Information shown below:

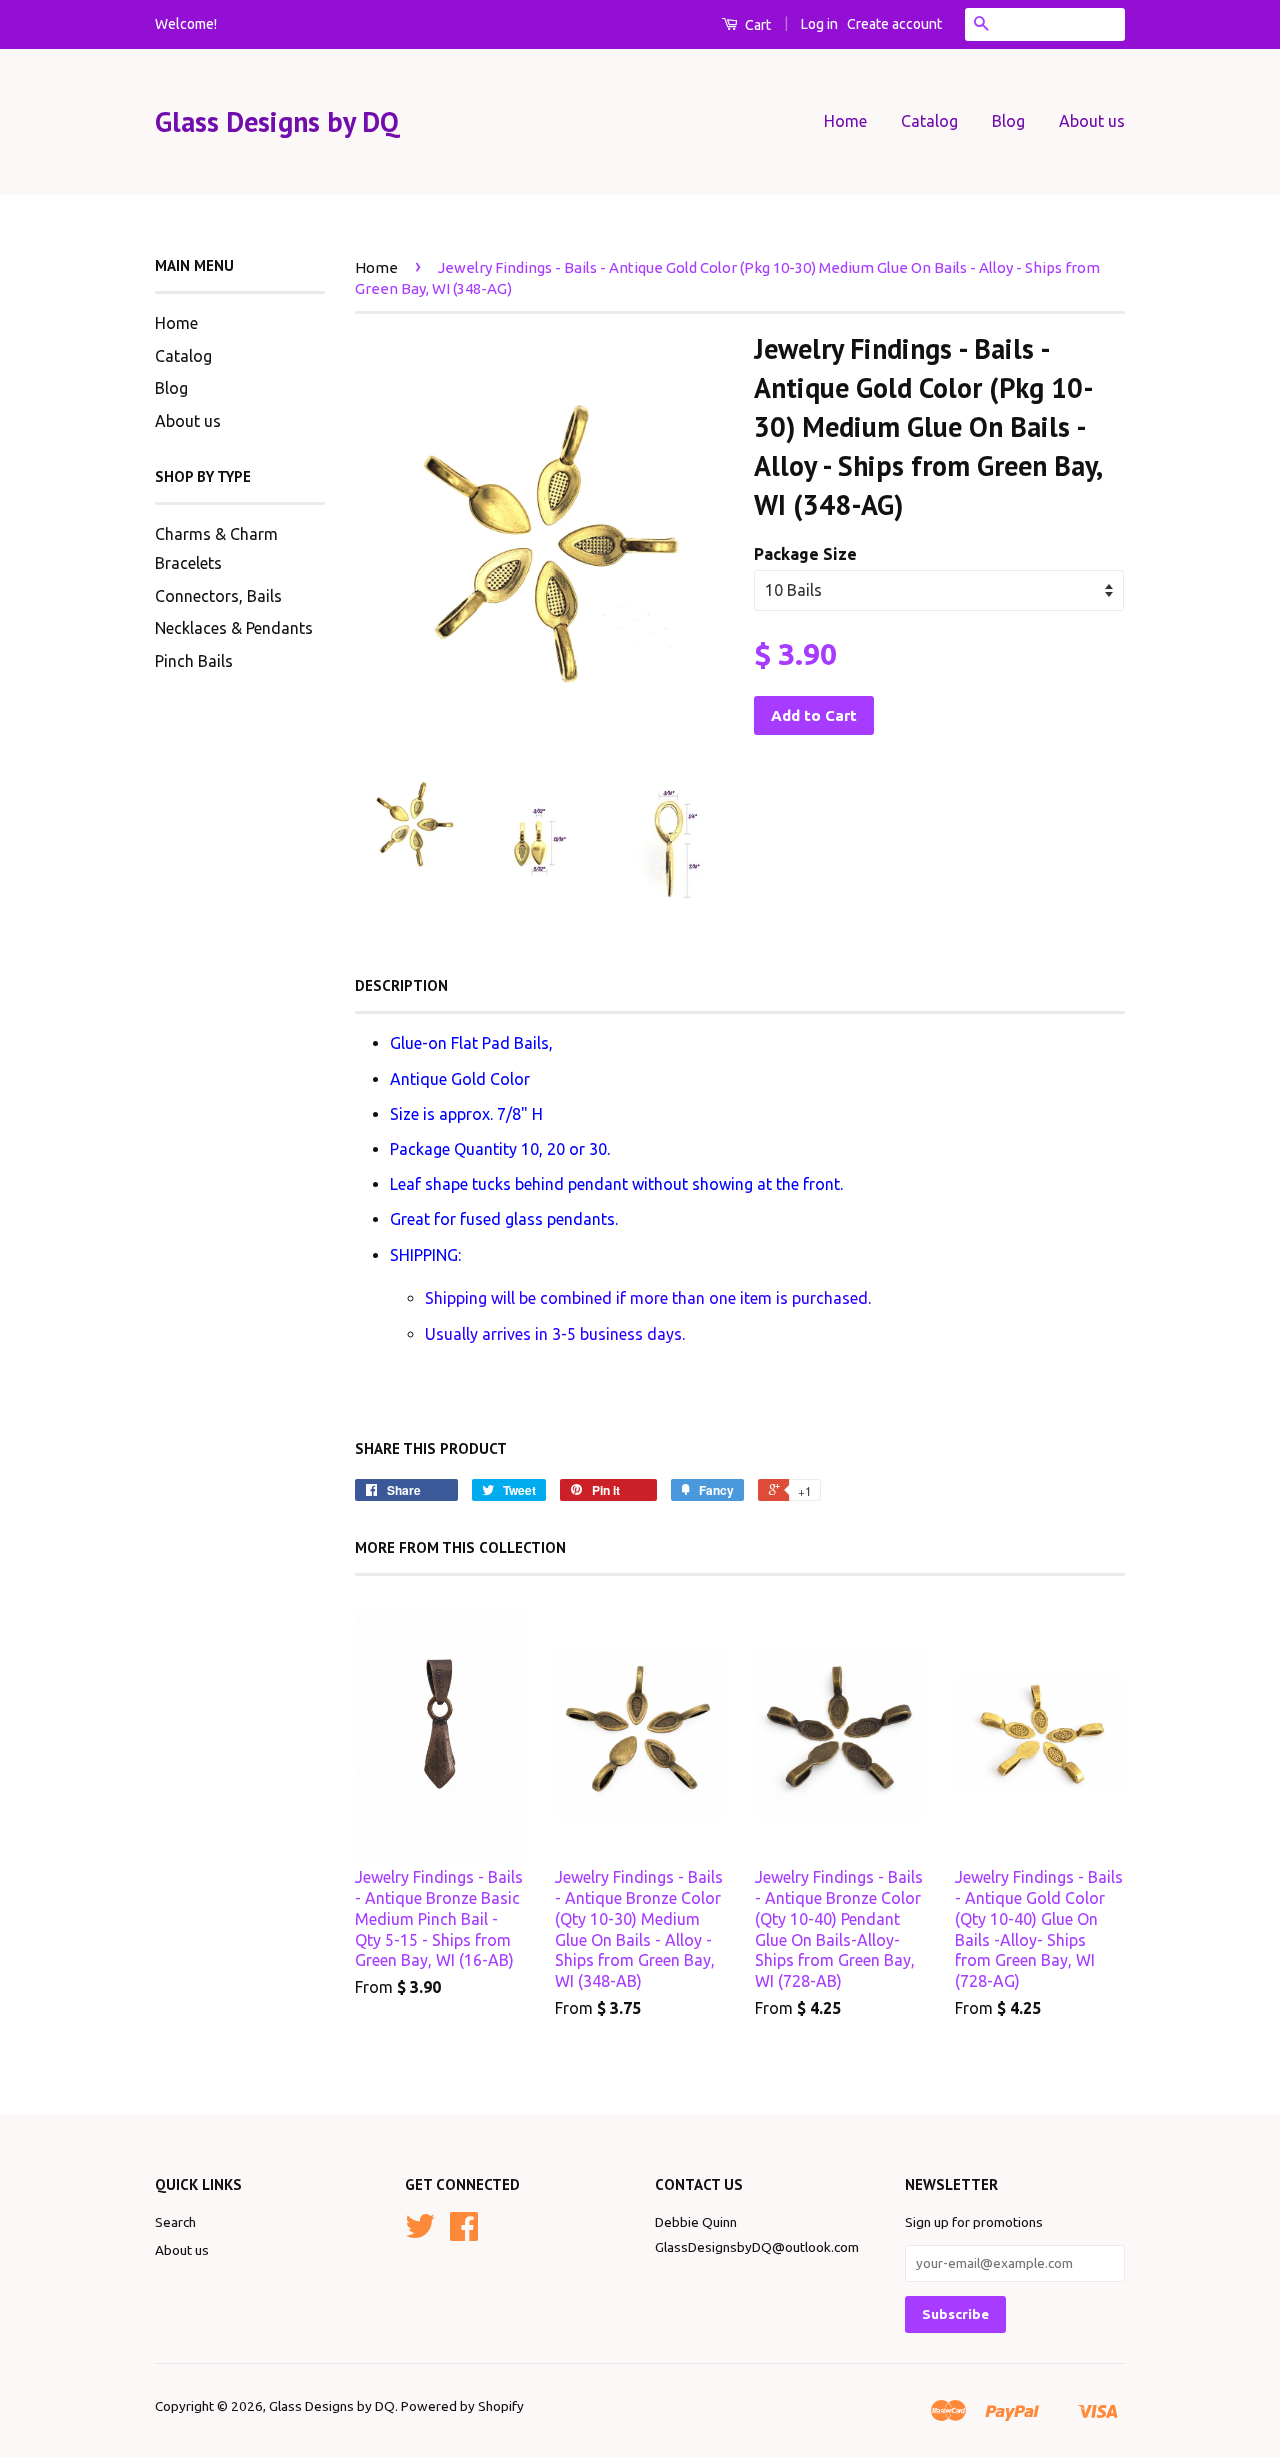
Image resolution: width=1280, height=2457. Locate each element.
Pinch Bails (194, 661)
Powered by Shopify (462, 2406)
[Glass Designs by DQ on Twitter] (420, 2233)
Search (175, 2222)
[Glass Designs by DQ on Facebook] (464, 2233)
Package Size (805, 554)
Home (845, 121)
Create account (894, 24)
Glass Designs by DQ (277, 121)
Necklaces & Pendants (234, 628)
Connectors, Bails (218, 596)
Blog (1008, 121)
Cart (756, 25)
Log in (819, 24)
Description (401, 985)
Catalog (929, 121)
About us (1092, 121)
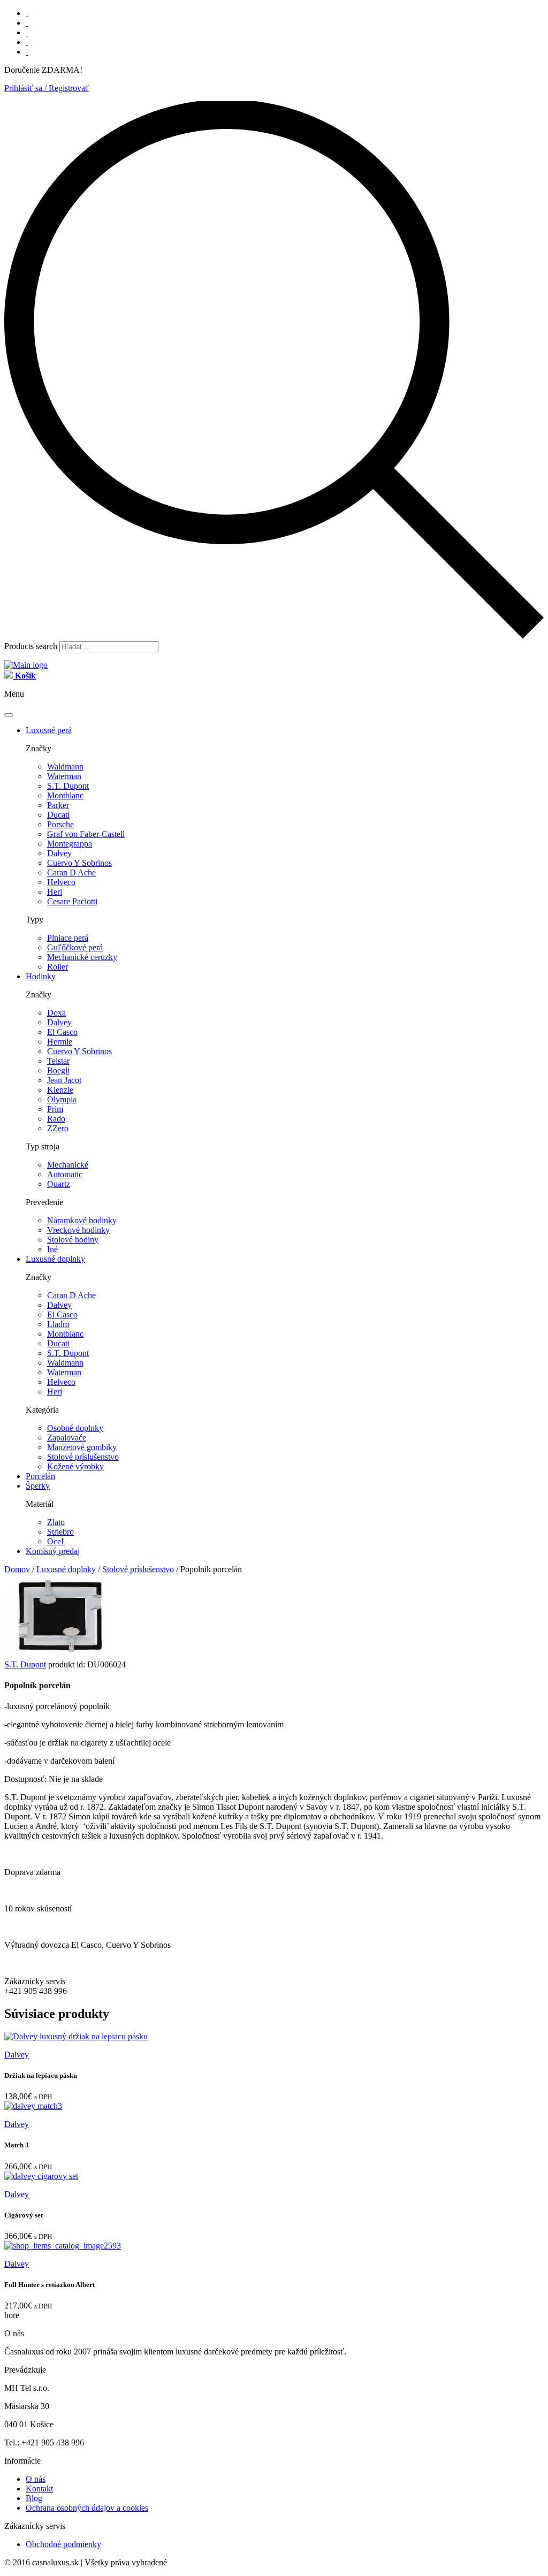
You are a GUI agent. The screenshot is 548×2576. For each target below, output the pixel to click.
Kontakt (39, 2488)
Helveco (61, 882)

End of Information shown.
Information shown below:

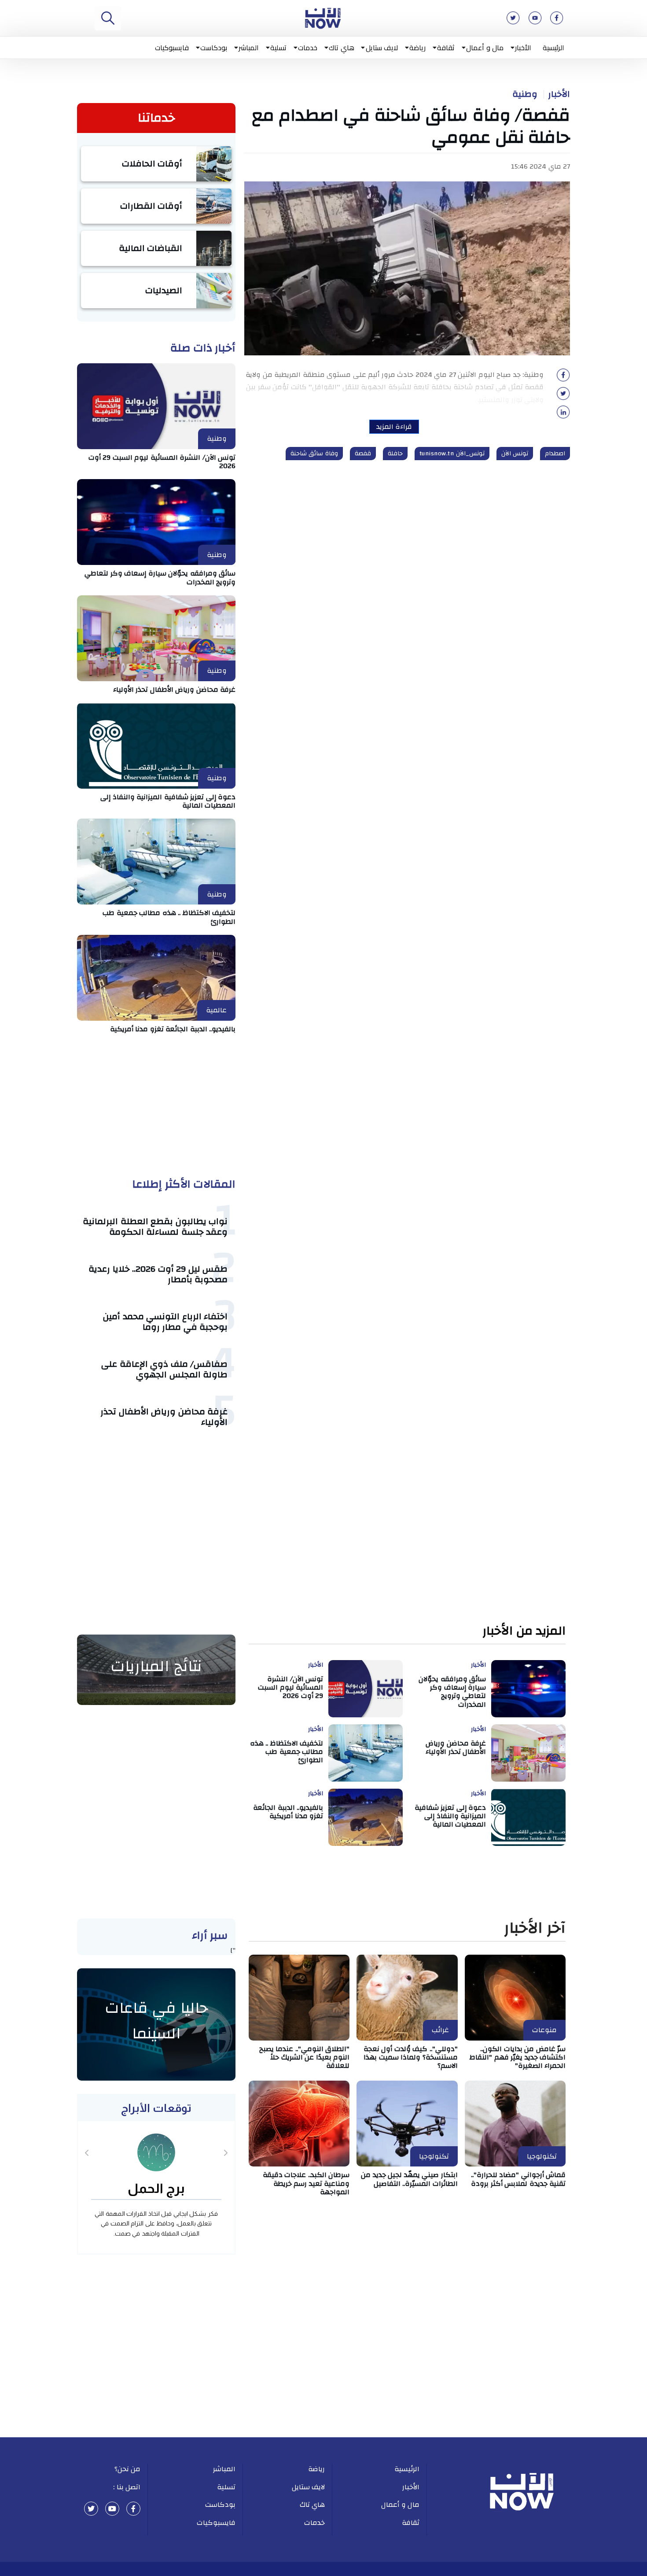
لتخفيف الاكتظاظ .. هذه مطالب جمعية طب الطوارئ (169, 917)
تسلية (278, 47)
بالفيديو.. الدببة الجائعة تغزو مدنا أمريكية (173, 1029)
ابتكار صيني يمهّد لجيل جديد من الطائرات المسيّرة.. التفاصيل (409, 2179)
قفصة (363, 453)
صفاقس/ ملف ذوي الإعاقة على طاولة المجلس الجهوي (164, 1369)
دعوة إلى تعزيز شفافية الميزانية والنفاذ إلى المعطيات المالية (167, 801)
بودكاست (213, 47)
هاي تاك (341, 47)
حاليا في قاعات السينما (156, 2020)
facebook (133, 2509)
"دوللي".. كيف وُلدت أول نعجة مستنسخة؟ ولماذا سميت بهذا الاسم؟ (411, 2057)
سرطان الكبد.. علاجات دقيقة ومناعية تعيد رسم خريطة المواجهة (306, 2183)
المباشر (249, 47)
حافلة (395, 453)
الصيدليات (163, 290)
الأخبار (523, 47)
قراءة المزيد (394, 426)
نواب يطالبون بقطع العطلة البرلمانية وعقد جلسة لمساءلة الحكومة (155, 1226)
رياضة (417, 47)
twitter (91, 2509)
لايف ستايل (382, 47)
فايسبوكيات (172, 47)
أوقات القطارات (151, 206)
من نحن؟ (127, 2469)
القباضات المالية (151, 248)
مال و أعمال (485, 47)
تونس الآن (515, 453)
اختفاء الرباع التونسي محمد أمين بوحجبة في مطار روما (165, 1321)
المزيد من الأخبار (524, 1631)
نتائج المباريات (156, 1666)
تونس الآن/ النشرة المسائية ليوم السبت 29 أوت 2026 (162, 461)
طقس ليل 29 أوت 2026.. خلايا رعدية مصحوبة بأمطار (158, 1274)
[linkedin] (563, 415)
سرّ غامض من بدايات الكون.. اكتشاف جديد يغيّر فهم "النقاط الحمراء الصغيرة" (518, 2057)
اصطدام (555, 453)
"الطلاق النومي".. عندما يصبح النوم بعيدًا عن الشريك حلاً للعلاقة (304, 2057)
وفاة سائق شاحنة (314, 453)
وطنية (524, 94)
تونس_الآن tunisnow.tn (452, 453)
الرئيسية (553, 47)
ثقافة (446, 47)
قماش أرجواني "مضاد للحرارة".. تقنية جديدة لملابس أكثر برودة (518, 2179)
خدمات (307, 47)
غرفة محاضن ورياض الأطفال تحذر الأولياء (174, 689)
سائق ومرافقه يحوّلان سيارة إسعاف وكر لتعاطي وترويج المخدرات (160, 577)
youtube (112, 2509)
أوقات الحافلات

End of Information shown.

◆ **Exercise**: Go through the entries and filter for lines holding the word "المالية"; copy each match.

◆ **Written response**:
دعوة إلى تعزيز شفافية الميزانية والنفاذ إلى المعطيات المالية (167, 801)
القباضات المالية (151, 248)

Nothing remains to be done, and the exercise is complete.